- **Work to complete**: Retype every line of the records exactly.

Data excerpts:
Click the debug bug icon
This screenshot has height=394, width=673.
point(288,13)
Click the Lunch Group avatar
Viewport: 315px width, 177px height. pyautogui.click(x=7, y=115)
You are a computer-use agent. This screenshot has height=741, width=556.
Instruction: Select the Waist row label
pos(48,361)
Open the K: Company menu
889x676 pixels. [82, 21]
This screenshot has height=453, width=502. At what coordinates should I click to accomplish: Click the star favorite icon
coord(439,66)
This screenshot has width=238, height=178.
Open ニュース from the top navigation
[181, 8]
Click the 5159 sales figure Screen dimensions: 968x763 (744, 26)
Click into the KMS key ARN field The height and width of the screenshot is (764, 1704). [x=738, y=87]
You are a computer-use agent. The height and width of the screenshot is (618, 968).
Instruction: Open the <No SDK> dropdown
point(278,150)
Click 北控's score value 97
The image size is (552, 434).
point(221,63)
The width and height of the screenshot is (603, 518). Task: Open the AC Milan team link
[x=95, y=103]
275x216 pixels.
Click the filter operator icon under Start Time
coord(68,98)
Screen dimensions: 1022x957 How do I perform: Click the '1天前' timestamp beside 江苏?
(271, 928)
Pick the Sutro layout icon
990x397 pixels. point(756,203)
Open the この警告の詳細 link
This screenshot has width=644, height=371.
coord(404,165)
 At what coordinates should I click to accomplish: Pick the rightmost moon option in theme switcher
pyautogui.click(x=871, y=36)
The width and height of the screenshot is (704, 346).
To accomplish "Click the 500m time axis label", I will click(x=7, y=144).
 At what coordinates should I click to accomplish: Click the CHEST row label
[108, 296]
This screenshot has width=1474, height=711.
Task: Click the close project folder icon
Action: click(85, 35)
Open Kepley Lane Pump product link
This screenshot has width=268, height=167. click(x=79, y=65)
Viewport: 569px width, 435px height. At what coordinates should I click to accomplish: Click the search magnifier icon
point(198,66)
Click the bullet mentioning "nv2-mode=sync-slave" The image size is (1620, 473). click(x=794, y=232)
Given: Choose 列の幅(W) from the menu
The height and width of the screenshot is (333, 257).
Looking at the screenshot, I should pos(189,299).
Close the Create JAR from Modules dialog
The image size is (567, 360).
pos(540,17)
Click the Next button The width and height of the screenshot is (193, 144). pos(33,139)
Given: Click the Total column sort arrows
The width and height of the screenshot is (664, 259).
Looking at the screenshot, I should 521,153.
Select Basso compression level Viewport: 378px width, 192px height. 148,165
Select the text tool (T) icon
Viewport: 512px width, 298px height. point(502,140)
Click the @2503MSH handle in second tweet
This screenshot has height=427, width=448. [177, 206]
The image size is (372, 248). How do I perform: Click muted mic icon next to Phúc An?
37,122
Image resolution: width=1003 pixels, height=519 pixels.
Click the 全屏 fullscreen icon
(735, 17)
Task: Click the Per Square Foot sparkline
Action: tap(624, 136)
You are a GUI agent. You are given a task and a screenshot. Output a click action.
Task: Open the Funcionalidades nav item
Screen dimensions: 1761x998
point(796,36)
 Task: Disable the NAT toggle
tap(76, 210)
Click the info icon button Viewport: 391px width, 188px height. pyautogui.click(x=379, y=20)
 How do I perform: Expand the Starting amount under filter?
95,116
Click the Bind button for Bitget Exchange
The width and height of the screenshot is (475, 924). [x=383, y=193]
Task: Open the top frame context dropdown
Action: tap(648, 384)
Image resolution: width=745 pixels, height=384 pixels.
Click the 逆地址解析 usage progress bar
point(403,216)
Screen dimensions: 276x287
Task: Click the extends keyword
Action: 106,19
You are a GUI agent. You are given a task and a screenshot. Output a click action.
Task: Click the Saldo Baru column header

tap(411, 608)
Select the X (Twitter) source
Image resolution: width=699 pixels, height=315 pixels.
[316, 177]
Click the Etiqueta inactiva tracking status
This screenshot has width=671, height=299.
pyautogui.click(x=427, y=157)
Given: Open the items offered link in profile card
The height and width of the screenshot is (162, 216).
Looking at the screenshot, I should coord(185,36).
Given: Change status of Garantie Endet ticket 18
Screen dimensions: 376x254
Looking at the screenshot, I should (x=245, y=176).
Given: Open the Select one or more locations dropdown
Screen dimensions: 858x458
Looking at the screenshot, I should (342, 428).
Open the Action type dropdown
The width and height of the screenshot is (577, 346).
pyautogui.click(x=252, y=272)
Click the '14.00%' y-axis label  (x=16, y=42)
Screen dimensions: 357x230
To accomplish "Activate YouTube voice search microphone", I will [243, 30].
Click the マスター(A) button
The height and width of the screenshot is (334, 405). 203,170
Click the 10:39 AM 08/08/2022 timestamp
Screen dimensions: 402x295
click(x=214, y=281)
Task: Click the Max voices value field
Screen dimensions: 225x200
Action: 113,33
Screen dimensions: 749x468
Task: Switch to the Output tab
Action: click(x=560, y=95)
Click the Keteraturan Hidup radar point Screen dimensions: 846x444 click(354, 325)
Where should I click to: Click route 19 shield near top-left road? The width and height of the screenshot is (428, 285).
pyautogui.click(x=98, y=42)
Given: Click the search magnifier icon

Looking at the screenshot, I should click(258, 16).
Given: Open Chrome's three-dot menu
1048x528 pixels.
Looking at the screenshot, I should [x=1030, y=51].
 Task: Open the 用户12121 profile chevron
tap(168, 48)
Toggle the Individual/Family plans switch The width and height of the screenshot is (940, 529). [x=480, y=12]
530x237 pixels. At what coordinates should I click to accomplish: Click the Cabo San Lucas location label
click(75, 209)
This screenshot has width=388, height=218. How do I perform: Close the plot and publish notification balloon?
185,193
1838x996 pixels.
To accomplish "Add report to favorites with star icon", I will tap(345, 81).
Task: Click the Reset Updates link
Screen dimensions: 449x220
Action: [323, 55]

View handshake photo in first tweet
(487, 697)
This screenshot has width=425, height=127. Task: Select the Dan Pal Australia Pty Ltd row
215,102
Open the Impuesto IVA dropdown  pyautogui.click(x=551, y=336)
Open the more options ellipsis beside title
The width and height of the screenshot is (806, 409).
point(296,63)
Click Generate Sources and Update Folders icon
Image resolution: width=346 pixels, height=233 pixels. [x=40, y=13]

- **Solution to the problem**:
Click the debug bug icon
This screenshot has height=394, width=673.
point(288,13)
Click the Lunch Group avatar
Viewport: 315px width, 177px height. pyautogui.click(x=7, y=115)
You are a computer-use agent. This screenshot has height=741, width=556.
Instruction: Select the Waist row label
pos(48,361)
Open the K: Company menu
889x676 pixels. [82, 21]
This screenshot has height=453, width=502. At what coordinates should I click to accomplish: Click the star favorite icon
coord(439,66)
This screenshot has width=238, height=178.
Open ニュース from the top navigation
[181, 8]
Click the 5159 sales figure Screen dimensions: 968x763 (744, 26)
Click into the KMS key ARN field The height and width of the screenshot is (764, 1704). [x=738, y=87]
You are a computer-use agent. The height and width of the screenshot is (618, 968).
Instruction: Open the <No SDK> dropdown
point(278,150)
Click 北控's score value 97
The image size is (552, 434).
point(221,63)
The width and height of the screenshot is (603, 518). Task: Open the AC Milan team link
[x=95, y=103]
275x216 pixels.
Click the filter operator icon under Start Time
coord(68,98)
Screen dimensions: 1022x957 How do I perform: Click the '1天前' timestamp beside 江苏?
(271, 928)
Pick the Sutro layout icon
990x397 pixels. point(756,203)
Open the この警告の詳細 link
This screenshot has width=644, height=371.
coord(404,165)
 At what coordinates should I click to accomplish: Pick the rightmost moon option in theme switcher
pyautogui.click(x=871, y=36)
The width and height of the screenshot is (704, 346).
To accomplish "Click the 500m time axis label", I will click(x=7, y=144).
 At what coordinates should I click to accomplish: Click the CHEST row label
[108, 296]
This screenshot has width=1474, height=711.
Task: Click the close project folder icon
Action: click(85, 35)
Open Kepley Lane Pump product link
This screenshot has width=268, height=167. click(x=79, y=65)
Viewport: 569px width, 435px height. At what coordinates should I click to accomplish: Click the search magnifier icon
point(198,66)
Click the bullet mentioning "nv2-mode=sync-slave" The image size is (1620, 473). click(x=794, y=232)
Given: Choose 列の幅(W) from the menu
The height and width of the screenshot is (333, 257).
Looking at the screenshot, I should pos(189,299).
Close the Create JAR from Modules dialog
The image size is (567, 360).
pos(540,17)
Click the Next button The width and height of the screenshot is (193, 144). pos(33,139)
Given: Click the Total column sort arrows
The width and height of the screenshot is (664, 259).
Looking at the screenshot, I should 521,153.
Select Basso compression level Viewport: 378px width, 192px height. 148,165
Select the text tool (T) icon
Viewport: 512px width, 298px height. point(502,140)
Click the @2503MSH handle in second tweet
This screenshot has height=427, width=448. [177, 206]
The image size is (372, 248). How do I perform: Click muted mic icon next to Phúc An?
37,122
Image resolution: width=1003 pixels, height=519 pixels.
Click the 全屏 fullscreen icon
(735, 17)
Task: Click the Per Square Foot sparkline
Action: tap(624, 136)
You are a GUI agent. You are given a task and a screenshot. Output a click action.
Task: Open the Funcionalidades nav item
Screen dimensions: 1761x998
point(796,36)
 Task: Disable the NAT toggle
tap(76, 210)
Click the info icon button Viewport: 391px width, 188px height. pyautogui.click(x=379, y=20)
 How do I perform: Expand the Starting amount under filter?
95,116
Click the Bind button for Bitget Exchange
The width and height of the screenshot is (475, 924). [x=383, y=193]
Task: Open the top frame context dropdown
Action: tap(648, 384)
Image resolution: width=745 pixels, height=384 pixels.
Click the 逆地址解析 usage progress bar
point(403,216)
Screen dimensions: 276x287
Task: Click the extends keyword
Action: 106,19
You are a GUI agent. You are given a task and a screenshot. Output a click action.
Task: Click the Saldo Baru column header

tap(411, 608)
Select the X (Twitter) source
Image resolution: width=699 pixels, height=315 pixels.
[316, 177]
Click the Etiqueta inactiva tracking status
This screenshot has width=671, height=299.
pyautogui.click(x=427, y=157)
Given: Open the items offered link in profile card
The height and width of the screenshot is (162, 216).
Looking at the screenshot, I should coord(185,36).
Given: Change status of Garantie Endet ticket 18
Screen dimensions: 376x254
Looking at the screenshot, I should (x=245, y=176).
Given: Open the Select one or more locations dropdown
Screen dimensions: 858x458
Looking at the screenshot, I should (342, 428).
Open the Action type dropdown
The width and height of the screenshot is (577, 346).
pyautogui.click(x=252, y=272)
Click the '14.00%' y-axis label  (x=16, y=42)
Screen dimensions: 357x230
To accomplish "Activate YouTube voice search microphone", I will [243, 30].
Click the マスター(A) button
The height and width of the screenshot is (334, 405). 203,170
Click the 10:39 AM 08/08/2022 timestamp
Screen dimensions: 402x295
click(x=214, y=281)
Task: Click the Max voices value field
Screen dimensions: 225x200
Action: 113,33
Screen dimensions: 749x468
Task: Switch to the Output tab
Action: click(x=560, y=95)
Click the Keteraturan Hidup radar point Screen dimensions: 846x444 click(354, 325)
Where should I click to: Click route 19 shield near top-left road? The width and height of the screenshot is (428, 285).
pyautogui.click(x=98, y=42)
Given: Click the search magnifier icon

Looking at the screenshot, I should click(258, 16).
Given: Open Chrome's three-dot menu
1048x528 pixels.
Looking at the screenshot, I should [x=1030, y=51].
 Task: Open the 用户12121 profile chevron
tap(168, 48)
Toggle the Individual/Family plans switch The width and height of the screenshot is (940, 529). [x=480, y=12]
530x237 pixels. At what coordinates should I click to accomplish: Click the Cabo San Lucas location label
click(75, 209)
This screenshot has width=388, height=218. How do I perform: Close the plot and publish notification balloon?
185,193
1838x996 pixels.
To accomplish "Add report to favorites with star icon", I will tap(345, 81).
Task: Click the Reset Updates link
Screen dimensions: 449x220
Action: [323, 55]

View handshake photo in first tweet
(487, 697)
This screenshot has width=425, height=127. Task: Select the Dan Pal Australia Pty Ltd row
215,102
Open the Impuesto IVA dropdown  pyautogui.click(x=551, y=336)
Open the more options ellipsis beside title
The width and height of the screenshot is (806, 409).
point(296,63)
Click Generate Sources and Update Folders icon
Image resolution: width=346 pixels, height=233 pixels. [x=40, y=13]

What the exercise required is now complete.